HUD called to investigate BMHA, residents welcome it
Congressman Brian Higgins is calling on the Inspector General of the U.S. Department of Housing and Urban Development to investigate the Buffalo Municipal Housing Authority. Higgins says the authority is grossly mismanaged.
Higgins says, during a tour of the Perry Homes neighborhood, Tuesday morning, he found the conditions "disgusting, unsanitary and unsafe." He's been pushing the BMHA for ten months to fix up the property which is less than a mile from Canalside. But, the South Buffalo Democrat says, the city's housing authority continues ignoring him and everybody else and that's unacceptable.
"So, I have given the city, the mayor and the Buffalo Municipal Housing Authority ample time to come up with a plan. It's been about a year and there is nothing. So we will take it to a higher authority. And I'm not going away. I just don't do that. And, I think, what these authorities do, in their arrogance, is they don't respond thinking that you will go away. That's not going to happen here," Higgins said.
The BMHA receives more than $23 million in HUD subsidies and $10 million in rental income annually. But Higgins, a member of the House Ways and Means Committee says, the government and the tenants are not getting what they're paying for. Attempts to reach the BMHA for comment were not successful.
While much of the heat has been about the Perry Projects, a Buffalo councilmember says don't forget his biggest projects, with around 1,000 housing units.
University Councilmember Rasheed Wyatt's district includes Kenfield and Langfield. For reference, they flank the old Kensington High School, now Olmsted, just off the Kensington Expressway.
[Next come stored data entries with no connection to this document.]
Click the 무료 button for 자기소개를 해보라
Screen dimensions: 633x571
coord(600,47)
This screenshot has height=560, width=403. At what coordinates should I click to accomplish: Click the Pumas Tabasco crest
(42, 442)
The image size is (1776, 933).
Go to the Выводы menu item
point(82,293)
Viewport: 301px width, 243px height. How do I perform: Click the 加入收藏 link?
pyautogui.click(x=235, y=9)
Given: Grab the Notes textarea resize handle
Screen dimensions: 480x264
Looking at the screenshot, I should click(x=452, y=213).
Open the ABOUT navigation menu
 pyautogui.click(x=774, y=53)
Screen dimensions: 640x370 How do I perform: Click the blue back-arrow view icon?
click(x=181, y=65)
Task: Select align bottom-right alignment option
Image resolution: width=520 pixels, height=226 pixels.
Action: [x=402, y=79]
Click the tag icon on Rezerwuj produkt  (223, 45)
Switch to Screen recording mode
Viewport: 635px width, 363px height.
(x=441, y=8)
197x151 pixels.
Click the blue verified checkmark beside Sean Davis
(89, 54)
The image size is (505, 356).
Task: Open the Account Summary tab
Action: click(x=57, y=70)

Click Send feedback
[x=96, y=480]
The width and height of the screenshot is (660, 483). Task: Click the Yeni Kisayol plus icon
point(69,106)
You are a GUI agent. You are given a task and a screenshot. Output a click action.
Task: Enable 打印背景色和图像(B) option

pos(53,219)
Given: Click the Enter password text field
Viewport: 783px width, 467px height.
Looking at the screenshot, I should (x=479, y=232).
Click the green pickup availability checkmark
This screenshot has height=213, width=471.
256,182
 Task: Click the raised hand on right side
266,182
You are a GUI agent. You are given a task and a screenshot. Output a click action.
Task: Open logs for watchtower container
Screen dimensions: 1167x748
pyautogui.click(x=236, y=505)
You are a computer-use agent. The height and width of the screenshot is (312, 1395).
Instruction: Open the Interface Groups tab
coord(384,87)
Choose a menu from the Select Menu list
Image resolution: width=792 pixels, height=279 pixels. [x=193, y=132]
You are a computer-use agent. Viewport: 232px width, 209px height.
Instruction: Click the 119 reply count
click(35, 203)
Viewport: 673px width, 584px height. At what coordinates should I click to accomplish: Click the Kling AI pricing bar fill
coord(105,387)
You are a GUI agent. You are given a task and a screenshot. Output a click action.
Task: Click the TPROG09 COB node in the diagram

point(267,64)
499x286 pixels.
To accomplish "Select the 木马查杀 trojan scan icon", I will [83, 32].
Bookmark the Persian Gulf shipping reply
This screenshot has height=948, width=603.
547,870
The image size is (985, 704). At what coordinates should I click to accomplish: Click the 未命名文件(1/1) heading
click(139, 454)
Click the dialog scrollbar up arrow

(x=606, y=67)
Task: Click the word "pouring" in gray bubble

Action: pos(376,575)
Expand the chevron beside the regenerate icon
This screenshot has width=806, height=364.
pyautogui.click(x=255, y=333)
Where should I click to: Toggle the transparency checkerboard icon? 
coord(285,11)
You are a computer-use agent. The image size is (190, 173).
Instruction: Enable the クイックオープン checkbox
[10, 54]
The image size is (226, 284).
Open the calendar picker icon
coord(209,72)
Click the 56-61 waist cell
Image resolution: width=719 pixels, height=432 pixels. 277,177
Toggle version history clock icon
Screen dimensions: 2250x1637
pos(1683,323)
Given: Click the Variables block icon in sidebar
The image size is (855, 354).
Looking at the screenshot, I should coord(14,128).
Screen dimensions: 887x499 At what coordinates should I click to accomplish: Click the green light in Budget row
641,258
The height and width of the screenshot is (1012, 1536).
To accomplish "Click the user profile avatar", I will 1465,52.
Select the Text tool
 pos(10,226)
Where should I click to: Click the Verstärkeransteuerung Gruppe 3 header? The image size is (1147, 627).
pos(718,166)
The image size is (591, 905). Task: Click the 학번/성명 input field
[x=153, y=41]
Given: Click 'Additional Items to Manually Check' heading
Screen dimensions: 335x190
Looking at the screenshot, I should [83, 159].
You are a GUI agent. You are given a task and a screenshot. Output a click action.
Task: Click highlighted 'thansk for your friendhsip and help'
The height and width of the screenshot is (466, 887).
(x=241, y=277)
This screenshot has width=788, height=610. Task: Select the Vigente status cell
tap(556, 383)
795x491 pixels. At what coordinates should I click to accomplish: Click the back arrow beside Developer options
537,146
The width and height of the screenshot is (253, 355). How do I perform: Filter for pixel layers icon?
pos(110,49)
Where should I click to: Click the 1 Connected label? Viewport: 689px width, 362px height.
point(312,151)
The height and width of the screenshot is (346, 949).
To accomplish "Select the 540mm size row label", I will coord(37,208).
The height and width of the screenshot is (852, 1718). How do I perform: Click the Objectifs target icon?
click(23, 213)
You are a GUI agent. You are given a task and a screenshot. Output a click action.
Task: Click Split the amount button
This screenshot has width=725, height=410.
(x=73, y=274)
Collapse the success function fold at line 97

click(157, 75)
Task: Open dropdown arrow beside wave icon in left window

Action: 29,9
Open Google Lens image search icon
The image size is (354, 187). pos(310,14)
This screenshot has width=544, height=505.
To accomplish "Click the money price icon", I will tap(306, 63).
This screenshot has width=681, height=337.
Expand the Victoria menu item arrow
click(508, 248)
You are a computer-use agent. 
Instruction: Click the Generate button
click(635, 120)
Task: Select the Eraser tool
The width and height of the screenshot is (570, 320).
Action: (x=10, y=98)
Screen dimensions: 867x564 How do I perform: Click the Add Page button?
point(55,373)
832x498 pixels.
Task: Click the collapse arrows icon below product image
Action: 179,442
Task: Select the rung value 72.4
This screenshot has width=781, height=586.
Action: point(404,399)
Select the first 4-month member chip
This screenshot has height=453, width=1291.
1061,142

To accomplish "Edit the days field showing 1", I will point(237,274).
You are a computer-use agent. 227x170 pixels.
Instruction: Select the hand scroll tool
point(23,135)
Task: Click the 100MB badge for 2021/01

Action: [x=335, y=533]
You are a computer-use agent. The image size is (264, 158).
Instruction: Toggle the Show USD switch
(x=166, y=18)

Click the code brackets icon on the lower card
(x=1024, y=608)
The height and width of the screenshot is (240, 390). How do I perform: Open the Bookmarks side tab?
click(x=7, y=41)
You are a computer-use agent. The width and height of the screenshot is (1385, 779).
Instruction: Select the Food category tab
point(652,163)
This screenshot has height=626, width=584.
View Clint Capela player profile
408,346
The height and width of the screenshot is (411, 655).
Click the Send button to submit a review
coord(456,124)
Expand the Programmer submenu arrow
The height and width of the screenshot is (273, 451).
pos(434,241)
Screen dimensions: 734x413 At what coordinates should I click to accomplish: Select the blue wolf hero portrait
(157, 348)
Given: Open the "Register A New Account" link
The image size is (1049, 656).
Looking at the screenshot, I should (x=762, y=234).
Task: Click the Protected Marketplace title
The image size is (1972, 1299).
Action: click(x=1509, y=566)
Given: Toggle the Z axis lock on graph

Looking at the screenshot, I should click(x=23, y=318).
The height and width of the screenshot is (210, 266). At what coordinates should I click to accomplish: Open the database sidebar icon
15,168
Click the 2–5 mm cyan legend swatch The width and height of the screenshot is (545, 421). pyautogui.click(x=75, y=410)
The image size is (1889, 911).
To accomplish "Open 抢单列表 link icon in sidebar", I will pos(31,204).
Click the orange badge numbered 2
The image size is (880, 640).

HUD inspectors recently toured the complexes and gave grades even potential high school dropouts would be ashamed of: 54 for Kenfield and 46 for Langfield.
Wyatt said these are people, they deserve decent housing, they aren't getting it and another investigation won't help.
"I'm not sure how an investigation helps, because at the end of the day, the residents are suffering and they are without services and they are without quality housing," Wyatt said. "So what do we do in the meantime? That's what I'm concerned about. If there are some things that haven't been done right, then I'm great for an investigation. I'm more concerned about what the residents standing is right now. They're suffering."
Wyatt said he wants action, not talk, and wants the temporary new management at the BMHA to get a plan and start doing it to improve conditions. He is urging Higgins to push for more money for the city's public housing.
Robert understands the issues. He is a resident of the vast Kenfield/Langfield complex. A disabled vet on dialysis, Robert told WBFO about one of the loudest complaints being made to the housing authority: the basic problem of functioning stoves for the food he needs.
"It's their stove. The thermostat is gone. So we've got to watch how we put something in the oven and cook it," Roberet said. "They don't fix the stoves no more. They told us we have to go buy one."
Other residents interviewed during a walkthrough Tuesday had the same complaint: stoves that don't work and aren't replaced, sometimes for years - a basic life need.
Kenfield resident Sharon Graham Hunter said some of the problems are dangerous.
"The past couple of years have been quite bad," Graham Hunter said. "These lights over here have been out for several years, from this one, this one and this one, which belong to municipal houses. These ones over here - one, two, three, four, five - they belong to the Lighthouse. They've been out throughout the winter. Every last one of them went out on the same day."
Another resident also talked about the outdoor light situation, which make it dangerous to walk even from a car to a front door.
There are also the shootings residents complained about and the sound of gunshots audible inside and outside apartments. Jecia Alexander said it is a tough place to raise kids.
"I have four small children - I have a six-year-old, a four-year-old and two nine-month-old twins - and we can't go outside like that all the time because there's always shootings," Alexander said. "There's always something really close by happening and there's always potholes almost everywhere you go, down in the grass and everything. They barely even cut the grass."
"Only thing that I want to make certain that we address is that this should not be sub-standard housing," Wyatt said. "We have residents that live there and deserve every right that any other resident deserves - for quality, affordable housing - and it seems as thought that the cuts that HUD has made that's harmed this facility has been detrimental."